In a similar manner to the rock-mosaic style of Visions of a Life, the band leapt from the opening ballad ‘Heavenward’, to the more aggressive, punk-influenced ‘Yuk Foo’. Of the latter, Rowsell showcased the range and depth of her vocals in this intense track, resonating throughout the song’s compact two minute running time. These binary-opposing performances were most evident in the band’s new material, of which saw them regularly shift between the LP’s heavier ‘rock’ tracks, like ‘Beautifully Unconventional’ and ‘Space and Time’, with the lighter indie melodies of ‘Planet Hunter’ and ‘Sadboy’.
The accompanying lights show acted as a stimulating visual performance in its own right
If the wild moshing of fans wasn’t a clear enough indicator of these tonal shifts in the band’s setlist, the accompanying lights show acted as a stimulating visual performance in its own right. Whether it was the intense red flashing to which accompanied ‘Yuk Foo’, or the illuminating spotlight for Joff Oddie’s guitar solo in ‘Moaning Lisa Smile’, this added aesthetic worked as a visual complement to the band’s stylish performance.
The central part of the setlist was dedicated to the smash hits of the band’s first LP ‘My Love is Cool’. Such tracks included ‘bros’ and ‘silk’, to which these songs did justice to the band’s previous worldwide performances of these tracks at festivals like Glastonbury and Coachella.

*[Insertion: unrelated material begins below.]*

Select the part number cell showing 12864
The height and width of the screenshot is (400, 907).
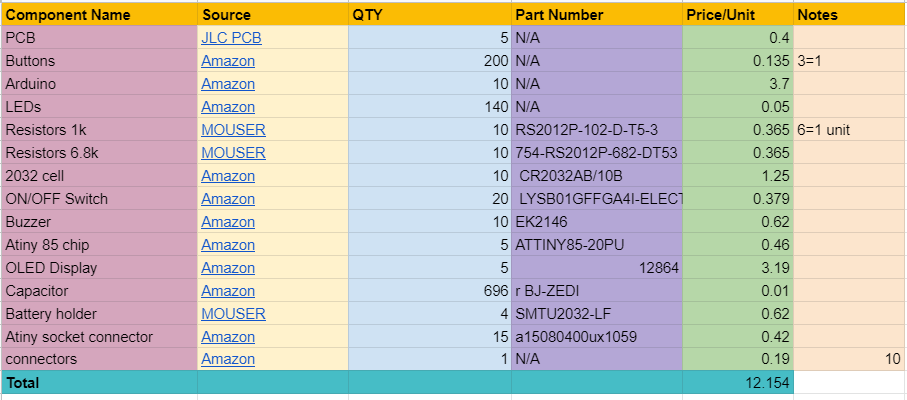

The band remains diligent to its creativity; its prowess; its originality.
While encores of recent years have been criticised for being overly saturated or devoid of all previous excitement, Wolf Alice’s re-appearance for final tracks ‘Blush’ and ‘Giant Peach’ proved quite the opposite. The band’s revitalised performances of these older tracks shown how they were aware of what they had achieved, and the influence it had upon their current sound. However, the confidence and flare in which the tracks from the recent LP were performed showcased how the band remains diligent to its creativity; its prowess; its originality.